- **What the task asks**: Report each line of the records below that uses the word "icon".

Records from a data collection
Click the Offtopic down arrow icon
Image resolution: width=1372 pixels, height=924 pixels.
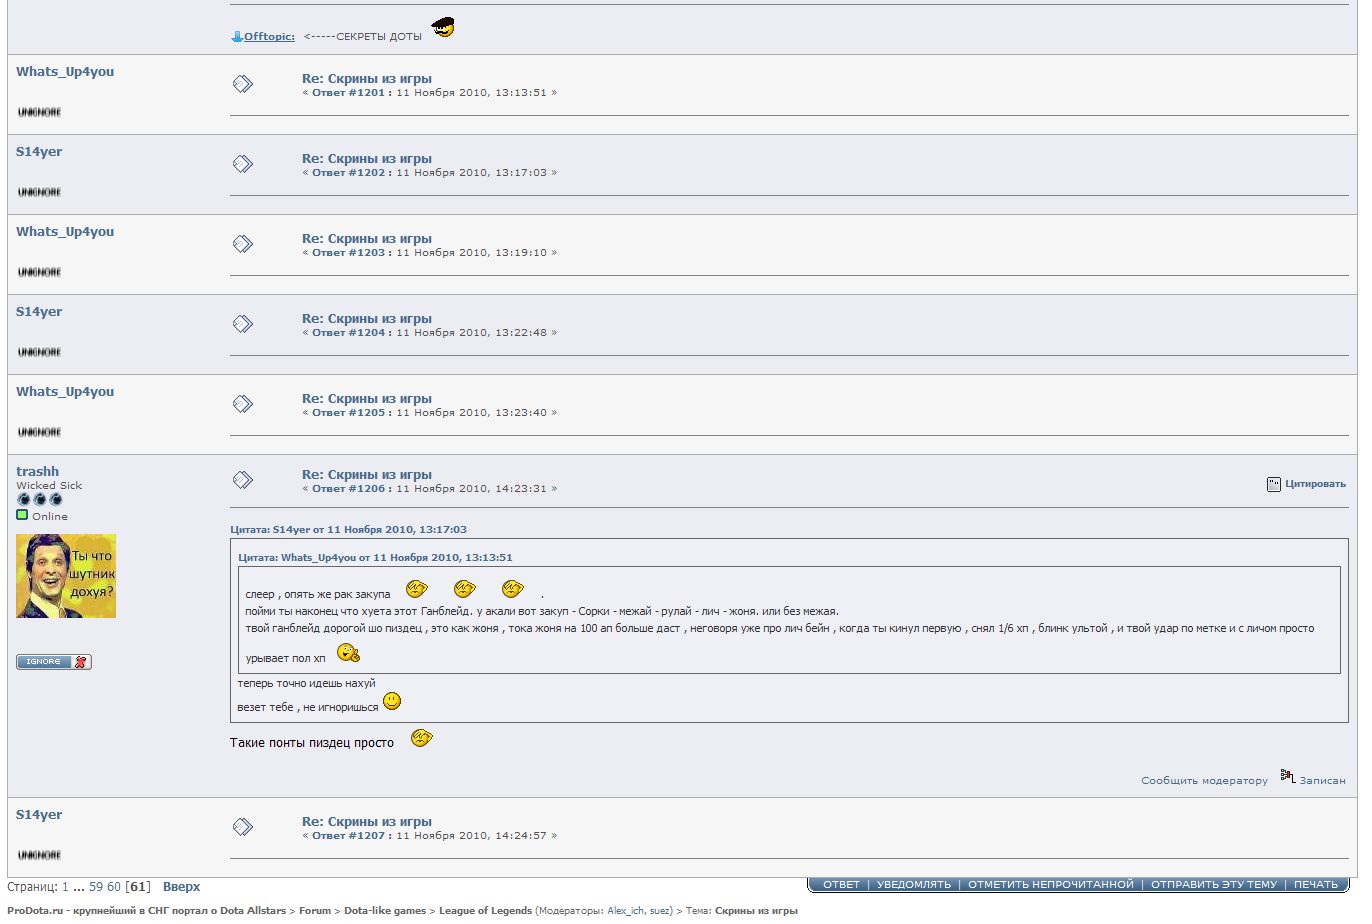[237, 37]
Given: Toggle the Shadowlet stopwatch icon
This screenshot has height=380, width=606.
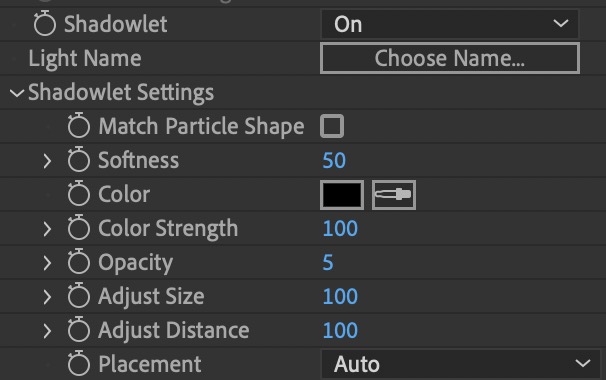Looking at the screenshot, I should pyautogui.click(x=45, y=24).
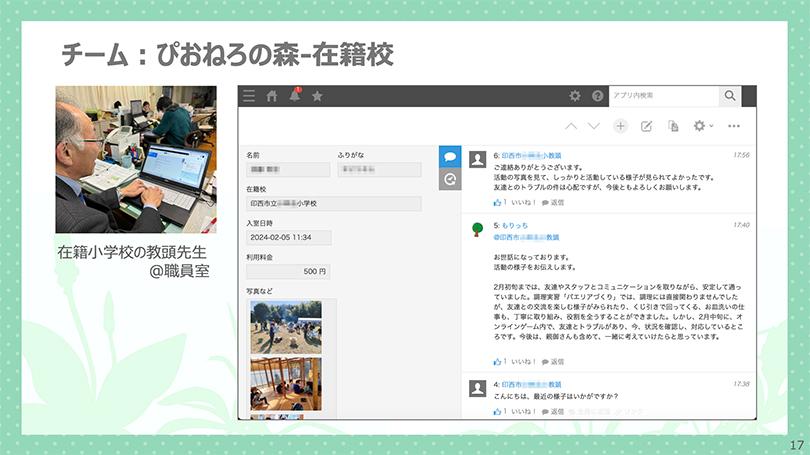Screen dimensions: 810x455
Task: Expand the app settings gear dropdown
Action: tap(703, 126)
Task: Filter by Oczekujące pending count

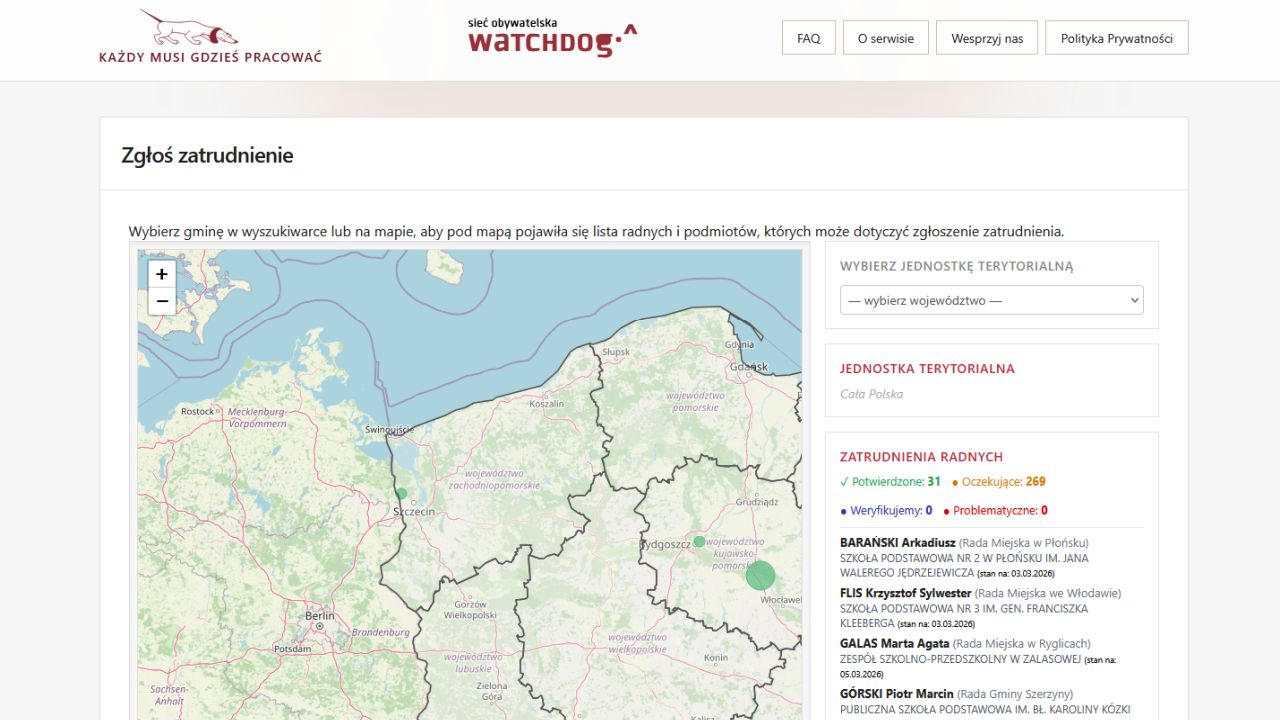Action: [998, 482]
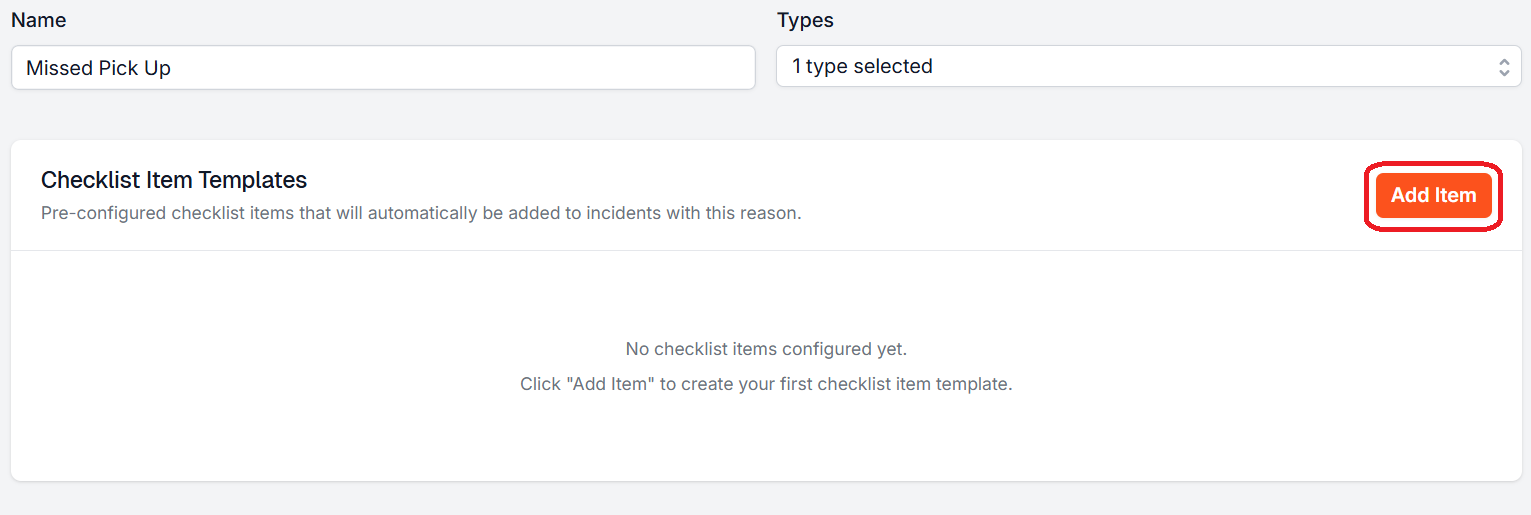
Task: Click the "Types" field label
Action: (x=805, y=20)
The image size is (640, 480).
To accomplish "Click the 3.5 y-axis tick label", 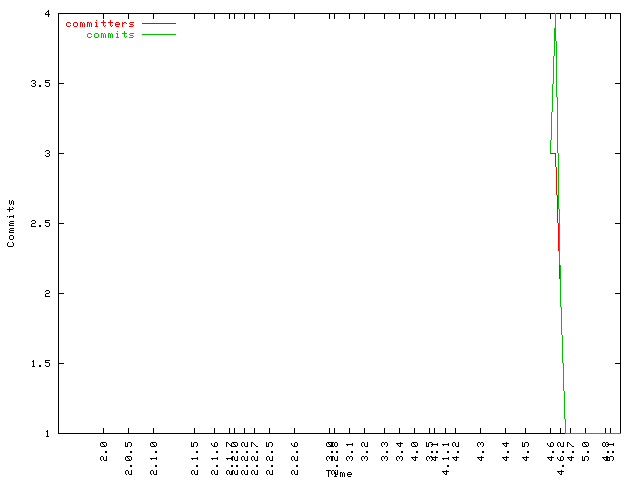I will coord(41,83).
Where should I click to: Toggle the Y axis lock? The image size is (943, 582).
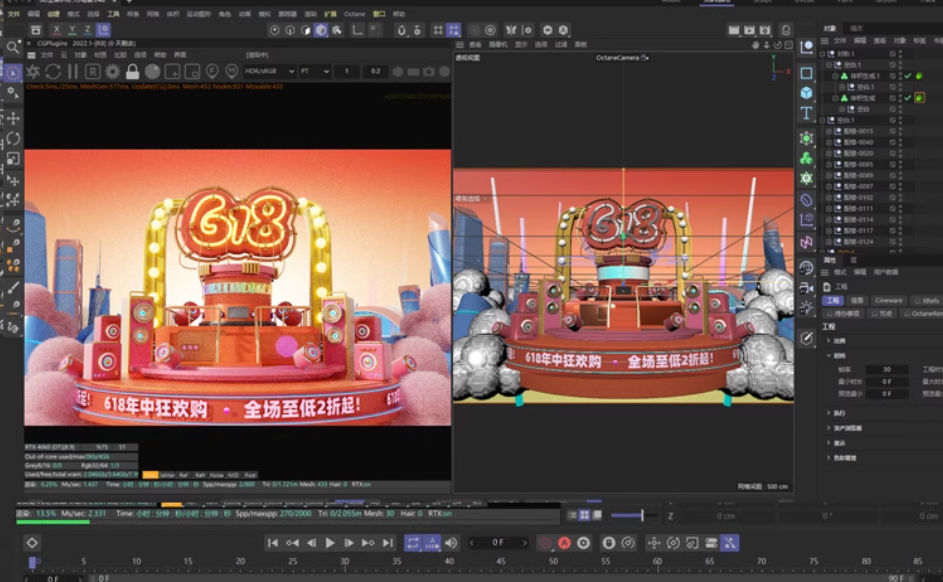pyautogui.click(x=74, y=31)
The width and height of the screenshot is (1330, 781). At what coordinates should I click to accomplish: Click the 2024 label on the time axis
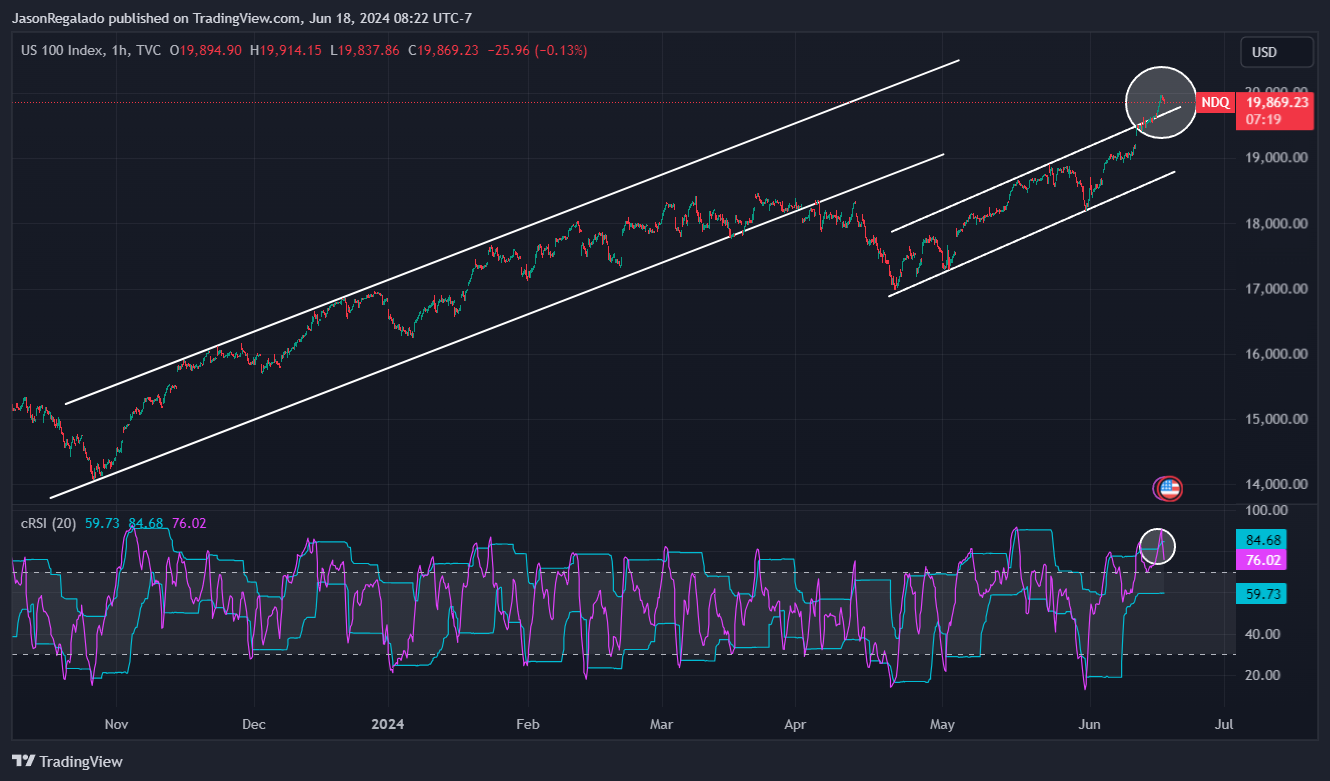pos(388,724)
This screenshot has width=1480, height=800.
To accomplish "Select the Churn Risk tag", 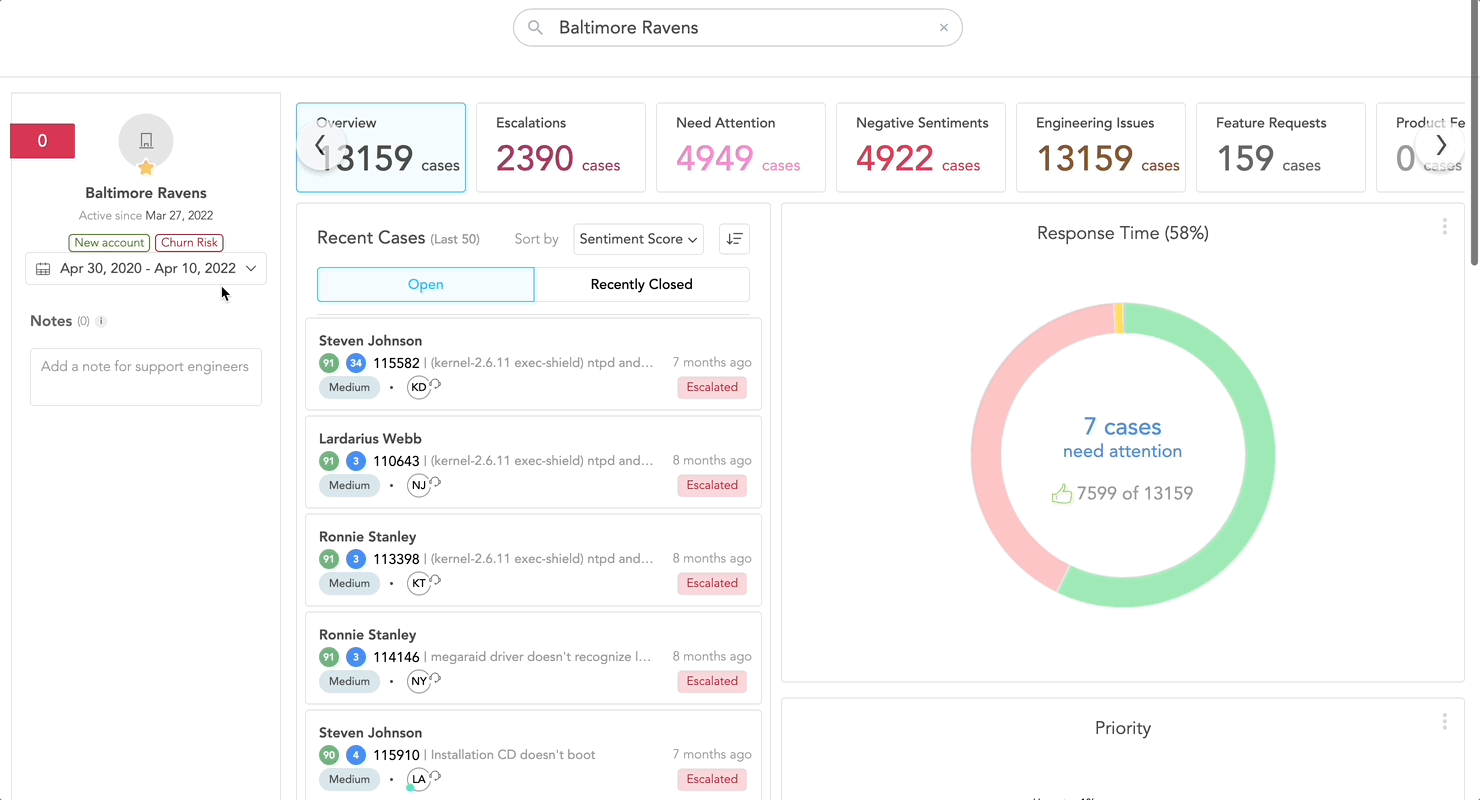I will [188, 242].
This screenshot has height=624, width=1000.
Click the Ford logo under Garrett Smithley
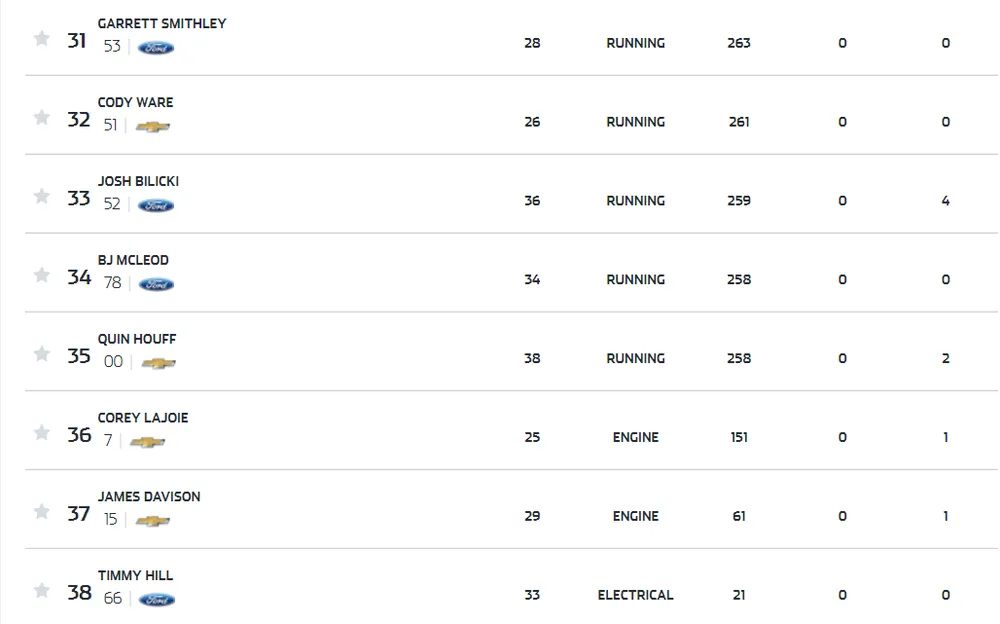click(x=156, y=48)
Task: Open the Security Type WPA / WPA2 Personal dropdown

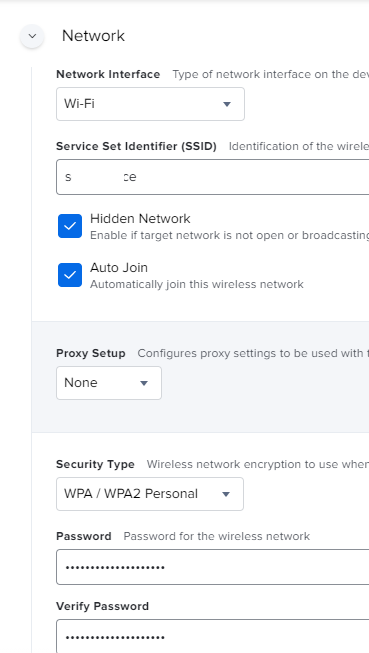Action: [150, 494]
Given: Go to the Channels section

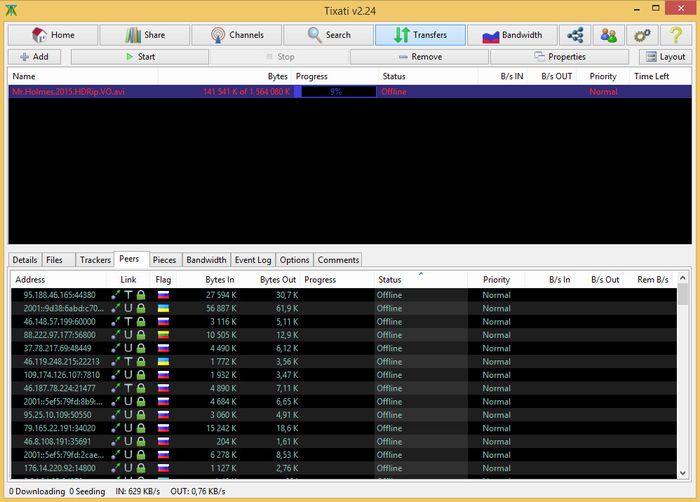Looking at the screenshot, I should point(237,35).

- **Exercise answer**:
Click the Offtopic down arrow icon
Given: Toggle the Shadowlet stopwatch icon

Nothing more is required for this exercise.